Schizophrenia typically emerges in late adolescence or early adulthood and can follow a relapsing remitting course with periods of acute psychosis and remission. Some individuals achieve functional recovery, while others experience chronic disability. Long‑term prognosis is influenced by factors such as early onset, male gender, negative symptoms, cognitive impairment, substance use and poor treatment adherence. Early intervention and comprehensive treatment improve outcomes.

Diagnostic Assessment

Diagnostic criteria (DSM‑5)

According to the DSM‑5, a diagnosis of schizophrenia requires two or more of the following symptoms for at least one month (one must be delusions, hallucinations or disorganized speech): delusions, hallucinations, disorganized speech, grossly disorganized or catatonic behaviours and negative symptoms. Continuous signs of disturbance must persist for at least six months, with significant social or occupational dysfunction. Other psychotic disorders (schizoaffective disorder, bipolar disorder, major depressive disorder with psychotic features, substance‑induced psychosis) must be ruled out. Assessments include a mental status examination, physical exam, laboratory investigations and collateral history to rule out medical or substance‑related causes.

Comprehensive evaluation

The APA practice guideline recommends an initial evaluation that includes the reason for presentation, patient’s goals, past psychiatric history, trauma history, substance use, previous treatments, medical history, psychosocial and cultural factors, mental status exam and risk assessment for suicide or aggression[6]. Nurses often conduct initial screenings and gather collateral information from family or caregivers. Structured interviews (e.g., the Positive and Negative Syndrome Scale PANSS) and cognitive assessments (e.g., the MATRICS Consensus Cognitive Battery) quantify symptom severity and track treatment response.

Case Presentation

Patient demographic and history

Patient: Mr. J. is a 22‑year‑old single Caucasian male admitted to the psychiatric unit following an episode of aggressive behaviours in his university dormitory. He has no prior psychiatric hospitalizations but reports increasing social withdrawal and academic decline over the past year. Mr. J. was brought to the emergency department by campus security because he threatened classmates and claimed that “the government implanted a device in his brain.”
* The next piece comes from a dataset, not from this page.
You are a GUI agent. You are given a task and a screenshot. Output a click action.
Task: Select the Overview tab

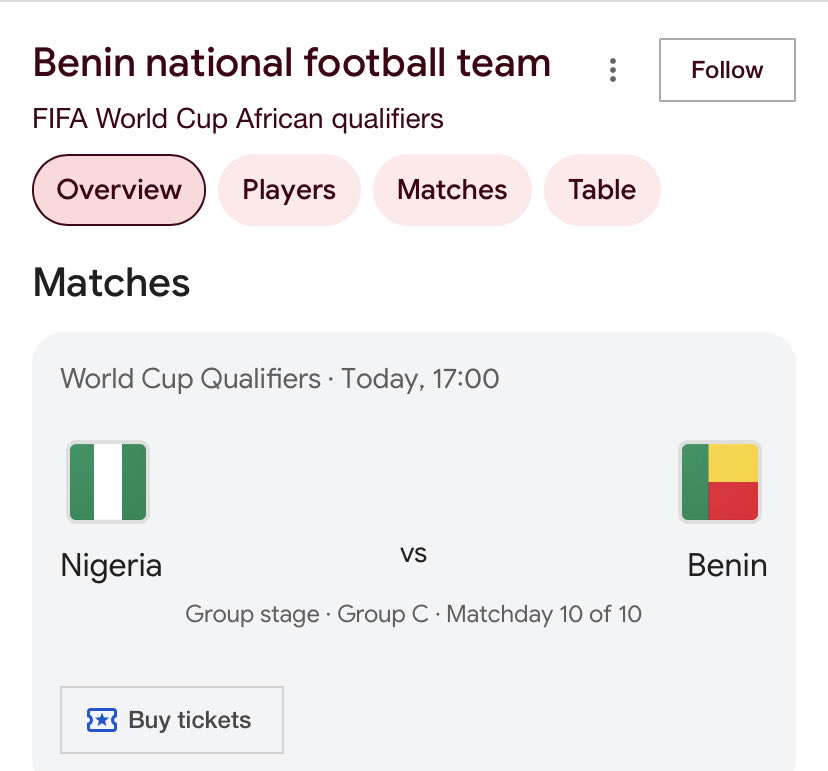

Past medical history: Born at term with no significant perinatal complications. No history of head trauma or chronic illness. Family history notable for a maternal aunt with bipolar disorder.

Developmental and psychosocial history: Normal developmental milestones. He excelled academically and played varsity soccer in high school. In his sophomore year of college, he started smoking cannabis daily and experimenting with hallucinogens. His friends noted that he became increasingly withdrawn and spent hours on conspiracy websites. He failed his last semester.

Substance use history: Daily cannabis use for three years; occasional LSD use. He denies alcohol or opiate use. The toxicology screen on admission is positive for cannabis. Family members report a personality change since he began using drugs.

Precipitating factors: The current psychotic episode was precipitated by academic stress and insomnia. He had been awake for several nights studying for exams and had not taken meals regularly. He also recently ended a relationship and moved to a new apartment where he felt “people were watching.”

Chief complaint and mental status examination

Mr. J. reports hearing voices commenting on his actions and telling him he is being monitored. He believes that his professors are part of a government conspiracy to fail him. More so, he is guarded, suspicious and reluctant to answer questions, and occasionally laughs inappropriately and appears to respond to internal stimuli. His speech is coherent but tangential. He denies suicidal or homicidal ideation but expresses fear of being poisoned by food.